Smokers who tried Glas vapes were much more likely to completely switch from cigarettes over the course of a three-month study, according to the memo.
But the data did not show “statistically significant differences” between adults using the company’s mango and blueberry flavors and those using a tobacco-flavored e-cigarette.
Elsewhere, FDA regulators explained that the Glas flavored vapes “did not have to demonstrate added adult benefit,” because young people were unlikely to use them. Glas requires users to unlock each e-cigarette with an age-verifying cellphone app.
The agency’s authorization also runs counter to recent FDA guidelines advising companies that fruit and dessert flavors would have to meet “a high evidentiary burden” for adult use, given their risks to children. Tobacco-flavored products are not popular with teens and generally face lower regulatory hurdles at the FDA.

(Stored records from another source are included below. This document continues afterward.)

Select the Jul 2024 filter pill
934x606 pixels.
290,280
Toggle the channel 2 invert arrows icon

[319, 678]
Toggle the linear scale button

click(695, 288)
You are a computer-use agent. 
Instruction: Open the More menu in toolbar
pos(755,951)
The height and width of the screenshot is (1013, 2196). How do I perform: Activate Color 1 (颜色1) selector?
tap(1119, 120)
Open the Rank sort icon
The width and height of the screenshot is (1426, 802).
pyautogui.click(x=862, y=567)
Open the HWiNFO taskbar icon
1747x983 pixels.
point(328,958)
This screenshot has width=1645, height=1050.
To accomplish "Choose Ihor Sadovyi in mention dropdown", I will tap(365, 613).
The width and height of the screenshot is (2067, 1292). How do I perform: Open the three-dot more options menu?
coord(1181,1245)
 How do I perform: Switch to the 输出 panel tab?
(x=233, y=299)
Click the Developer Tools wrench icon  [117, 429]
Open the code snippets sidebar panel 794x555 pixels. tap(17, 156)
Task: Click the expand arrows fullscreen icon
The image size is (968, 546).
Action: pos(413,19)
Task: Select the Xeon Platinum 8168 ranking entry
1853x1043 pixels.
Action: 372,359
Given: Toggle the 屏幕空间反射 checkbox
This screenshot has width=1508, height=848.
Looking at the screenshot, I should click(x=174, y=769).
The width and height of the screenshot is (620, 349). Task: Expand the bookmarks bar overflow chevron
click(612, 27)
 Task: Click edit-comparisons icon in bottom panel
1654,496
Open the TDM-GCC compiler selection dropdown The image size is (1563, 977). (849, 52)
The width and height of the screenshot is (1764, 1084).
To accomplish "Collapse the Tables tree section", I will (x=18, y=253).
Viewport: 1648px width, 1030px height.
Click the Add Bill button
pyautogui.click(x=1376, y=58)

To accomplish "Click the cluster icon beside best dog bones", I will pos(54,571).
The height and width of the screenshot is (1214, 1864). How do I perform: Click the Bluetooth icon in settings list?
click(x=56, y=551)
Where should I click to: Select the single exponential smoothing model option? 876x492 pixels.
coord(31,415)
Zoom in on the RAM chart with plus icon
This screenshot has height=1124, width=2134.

The FDA document is also unusual in its brevity.
Previous FDA memos on new vaping products typically run dozens of pages. For example, last year’s document authorizing Juul’s menthol e-cigarettes was more than 90 pages and included detailed scientific data from research involving 50,000 people.
The short memo on Glas does not include key details, such as how many smokers the firm studied.
Previously, the FDA almost always posted such memos immediately after announcing an authorization. The document on Glas appeared on the agency’s website more than a month after regulators OK’d the products.
The agency has faced questions from members of Congress about the decision. Last month, 10 Democratic senators sent a letter to the agency requesting more information about the authorization, calling it a “shortsighted and reckless decision.”
The application from Glas, which also included menthol and tobacco-flavored vapes, followed a winding path to authorization. The small, Los Angeles-based company submitted a marketing request to the FDA in 2021.
The mango- and blueberry-flavored products were finally OK’d during Makary’s last full week leading the agency. He resigned the post after months of criticisms from industry stakeholders, including tobacco companies that have lobbied President Donald Trump’s Republican White House for looser regulations on vaping flavors.
A spokesperson for the company could not immediately provide comment when reached Thursday morning.